Song Meaning
Nathaniel Rateliff's "Still Trying" isn't a neatly packaged anthem of perseverance. Instead, it's a raw, almost brutal, self-assessment steeped in doubt and internal conflict. The opening lines paint a picture of someone caught between looking back and being stuck in a crowded, stagnant present. There's a sense of suffocation, a lack of forward momentum, and a desperate urge to escape, even if it means resorting to drastic measures like "stop breathing." This immediately sets the stage for a song about feeling utterly lost and overwhelmed. The repetition of "I don't know a goddamn thing" isn't just a lyrical hook; it's the song's emotional core, a primal scream of uncertainty.
The lyrics delve deeper into themes of self-deception and the difficulty of maintaining perspective. Rateliff sings, "In these moments I forget to tell myself / And if you're rollin' in it long enough, your shit won't even smell." This suggests a weariness with his own coping mechanisms, a recognition that prolonged exposure to negativity can numb one's senses and distort reality. The plea, "Is there no one I can trust to point it out," highlights a desperate need for honest feedback, for someone to break through the self-imposed fog. The line, "I was spitting on myself," further emphasizes the self-destructive tendencies at play, the internal battle between self-awareness and self-sabotage.

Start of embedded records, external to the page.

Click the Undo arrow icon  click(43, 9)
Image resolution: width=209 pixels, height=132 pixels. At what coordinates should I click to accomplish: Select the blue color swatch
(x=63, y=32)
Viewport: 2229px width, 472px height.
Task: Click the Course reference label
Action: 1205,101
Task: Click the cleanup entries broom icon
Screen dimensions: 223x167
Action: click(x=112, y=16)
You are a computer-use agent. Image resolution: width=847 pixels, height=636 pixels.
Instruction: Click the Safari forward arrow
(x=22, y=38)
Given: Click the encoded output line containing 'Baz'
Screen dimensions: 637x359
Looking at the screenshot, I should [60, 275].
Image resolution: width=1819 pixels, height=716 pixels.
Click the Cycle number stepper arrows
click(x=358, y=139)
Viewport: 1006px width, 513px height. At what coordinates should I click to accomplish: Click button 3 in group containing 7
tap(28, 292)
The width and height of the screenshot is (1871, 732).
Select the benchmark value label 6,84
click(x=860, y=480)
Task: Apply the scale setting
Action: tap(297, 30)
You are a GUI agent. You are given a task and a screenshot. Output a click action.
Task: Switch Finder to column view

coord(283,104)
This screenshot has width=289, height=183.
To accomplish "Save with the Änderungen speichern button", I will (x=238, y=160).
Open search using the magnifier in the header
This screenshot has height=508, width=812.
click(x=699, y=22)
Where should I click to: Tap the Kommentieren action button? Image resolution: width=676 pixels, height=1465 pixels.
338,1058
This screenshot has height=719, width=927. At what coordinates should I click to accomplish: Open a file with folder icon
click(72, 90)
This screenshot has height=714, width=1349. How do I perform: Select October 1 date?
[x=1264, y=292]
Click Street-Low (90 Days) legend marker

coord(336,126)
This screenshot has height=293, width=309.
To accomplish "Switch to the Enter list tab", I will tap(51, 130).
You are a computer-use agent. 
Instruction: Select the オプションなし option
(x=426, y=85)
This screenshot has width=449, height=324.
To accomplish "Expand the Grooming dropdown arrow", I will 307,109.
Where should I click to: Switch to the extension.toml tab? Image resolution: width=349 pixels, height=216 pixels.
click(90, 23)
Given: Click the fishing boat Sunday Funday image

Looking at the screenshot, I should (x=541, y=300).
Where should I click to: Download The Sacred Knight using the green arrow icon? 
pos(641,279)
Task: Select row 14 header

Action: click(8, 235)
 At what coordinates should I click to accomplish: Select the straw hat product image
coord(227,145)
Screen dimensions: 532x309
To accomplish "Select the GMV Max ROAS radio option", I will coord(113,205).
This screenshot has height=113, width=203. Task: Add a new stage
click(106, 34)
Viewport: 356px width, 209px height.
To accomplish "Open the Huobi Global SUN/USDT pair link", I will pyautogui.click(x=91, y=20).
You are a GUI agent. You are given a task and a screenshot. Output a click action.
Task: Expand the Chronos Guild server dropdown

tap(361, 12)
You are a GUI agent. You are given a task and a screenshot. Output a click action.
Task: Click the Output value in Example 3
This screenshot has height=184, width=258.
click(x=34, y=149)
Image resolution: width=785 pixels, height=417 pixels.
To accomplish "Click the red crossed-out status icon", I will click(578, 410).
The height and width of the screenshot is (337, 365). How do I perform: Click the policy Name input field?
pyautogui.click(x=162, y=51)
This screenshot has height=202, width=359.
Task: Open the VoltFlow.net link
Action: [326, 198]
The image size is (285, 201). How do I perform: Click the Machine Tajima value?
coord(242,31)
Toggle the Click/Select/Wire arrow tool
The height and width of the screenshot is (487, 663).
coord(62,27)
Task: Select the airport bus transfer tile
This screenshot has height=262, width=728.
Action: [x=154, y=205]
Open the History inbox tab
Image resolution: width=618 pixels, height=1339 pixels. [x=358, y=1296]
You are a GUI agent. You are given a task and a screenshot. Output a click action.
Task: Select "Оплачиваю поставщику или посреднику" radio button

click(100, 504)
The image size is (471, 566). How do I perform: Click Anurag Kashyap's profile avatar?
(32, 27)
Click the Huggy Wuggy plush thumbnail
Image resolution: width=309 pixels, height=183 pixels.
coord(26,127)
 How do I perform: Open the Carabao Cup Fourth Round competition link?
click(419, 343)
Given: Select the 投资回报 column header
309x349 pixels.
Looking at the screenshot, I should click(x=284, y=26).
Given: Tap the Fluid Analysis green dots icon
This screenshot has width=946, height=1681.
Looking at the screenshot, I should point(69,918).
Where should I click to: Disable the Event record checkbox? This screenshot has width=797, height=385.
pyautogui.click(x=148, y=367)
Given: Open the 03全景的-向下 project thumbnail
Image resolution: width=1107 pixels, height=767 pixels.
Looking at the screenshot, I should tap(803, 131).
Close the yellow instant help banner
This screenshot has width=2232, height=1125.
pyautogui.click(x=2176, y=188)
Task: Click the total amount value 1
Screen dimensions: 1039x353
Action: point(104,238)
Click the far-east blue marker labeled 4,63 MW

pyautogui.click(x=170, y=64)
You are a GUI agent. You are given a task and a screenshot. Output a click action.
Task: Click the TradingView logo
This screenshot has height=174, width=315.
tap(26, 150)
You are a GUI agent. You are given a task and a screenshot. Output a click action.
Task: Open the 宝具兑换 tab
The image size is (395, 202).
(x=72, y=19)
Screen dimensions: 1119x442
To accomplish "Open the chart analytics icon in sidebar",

The repeated declaration, "This wound is gonna cancel me out," is perhaps the most haunting line in "Still Trying.” It speaks to the fear that past traumas or present struggles will ultimately define and destroy him. It's not a literal cancellation, but a psychological one – the worry that these wounds will erase his potential, his identity, his very self. In the context of Nathaniel Rateliff's broader discography, known for its blend of soulful introspection and raw emotionality, "Still Trying" stands as a stark reminder that the road to self-acceptance is rarely linear. It's a messy, uncertain process filled with doubt, self-criticism, and the constant struggle to keep moving forward, even when you don't know where you're going.